Information given:

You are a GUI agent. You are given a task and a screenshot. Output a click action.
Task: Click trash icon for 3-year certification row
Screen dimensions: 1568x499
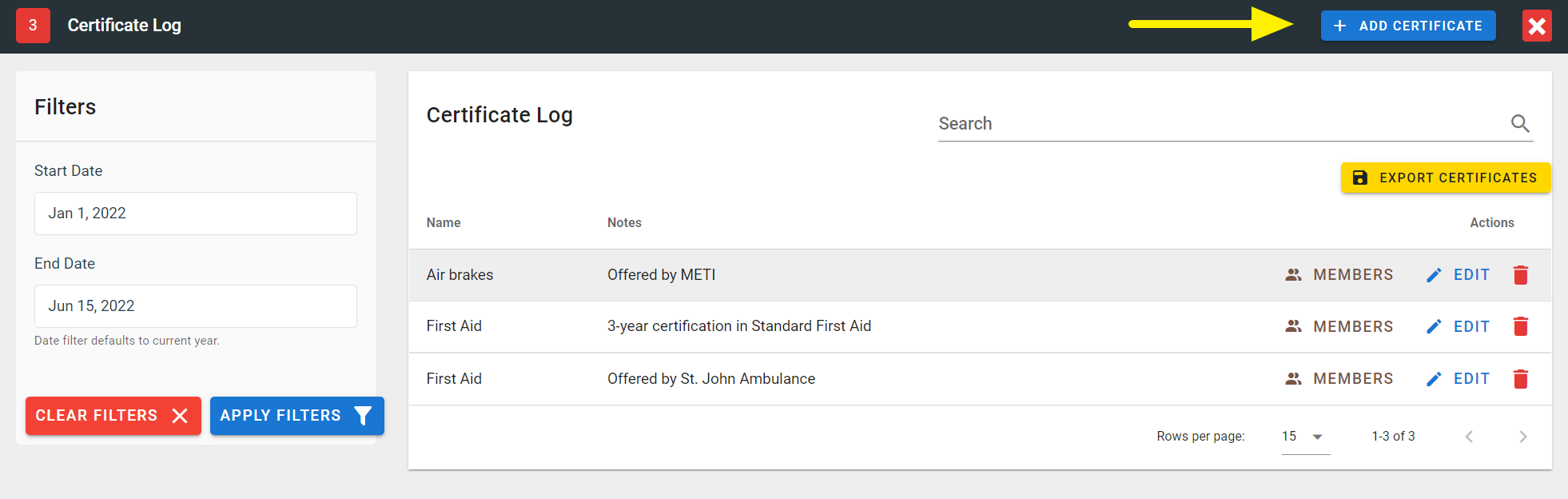click(1520, 326)
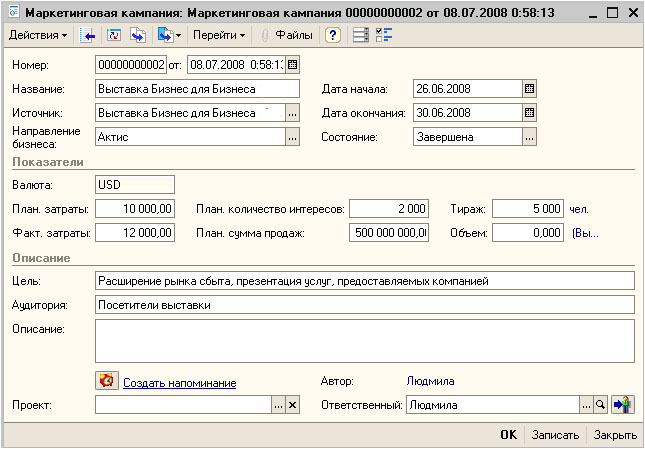This screenshot has height=449, width=645.
Task: Open calendar picker for Дата начала
Action: [529, 89]
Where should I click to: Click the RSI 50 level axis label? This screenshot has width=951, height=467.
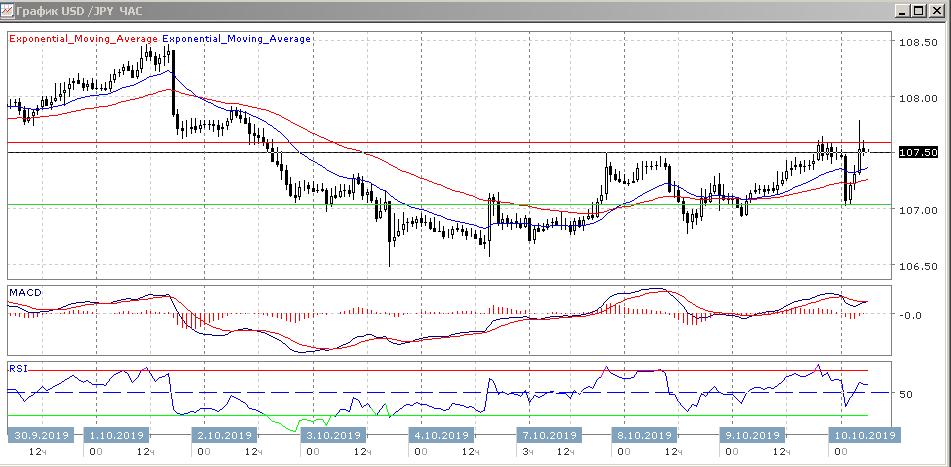(906, 394)
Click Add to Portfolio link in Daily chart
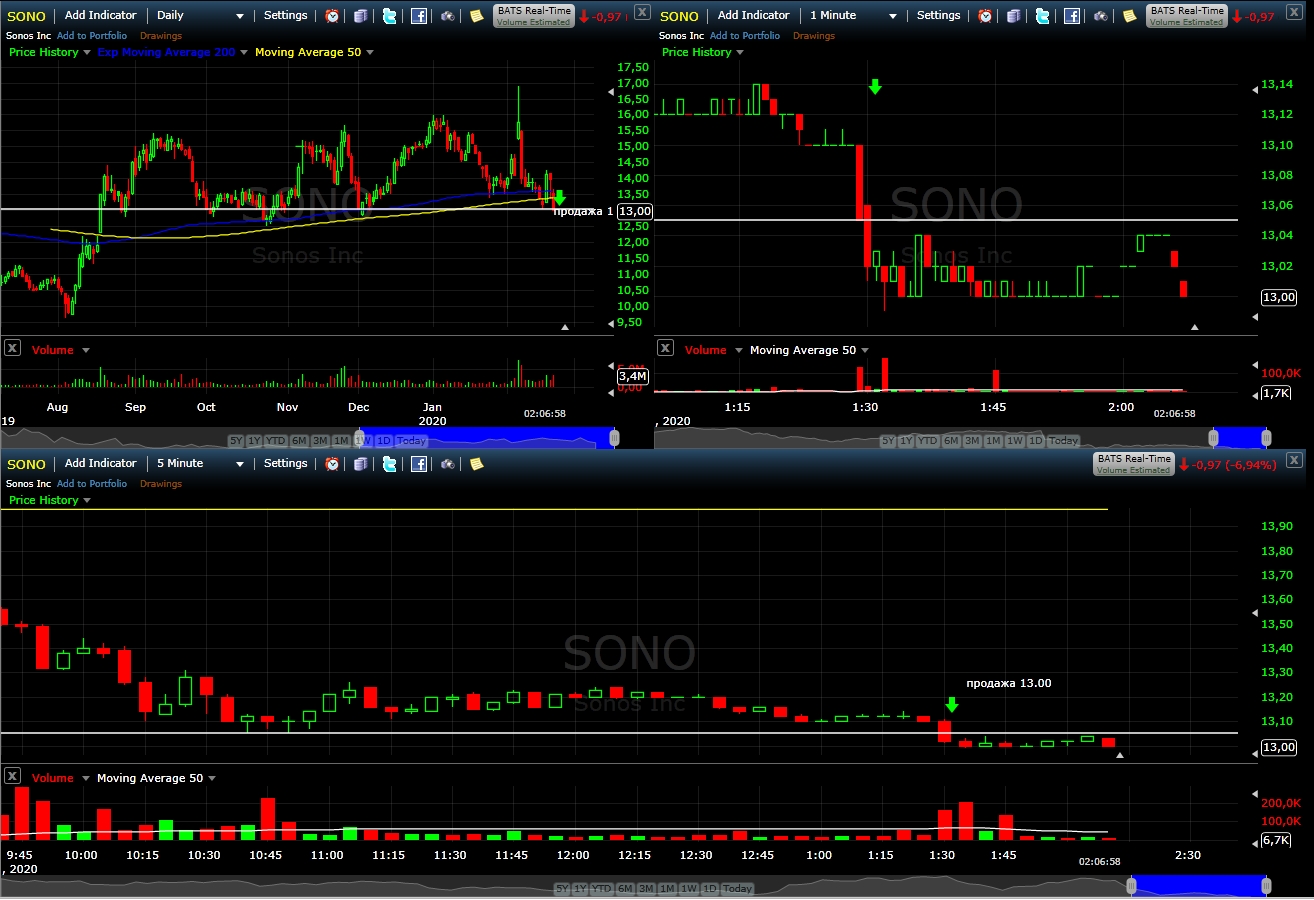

Stated goal: Could you reproduce all of the material above word for word, leaving out the pictures?

Exercise result:
You are a GUI agent. You are given a task and a screenshot. Output a click action.
Task: Click trash icon for 3-year certification row
Screen dimensions: 1568x499
click(1520, 326)
This screenshot has height=449, width=645.
Task: Open calendar picker for Дата начала
Action: [529, 89]
Where should I click to: Click the RSI 50 level axis label? This screenshot has width=951, height=467.
(906, 394)
Click Add to Portfolio link in Daily chart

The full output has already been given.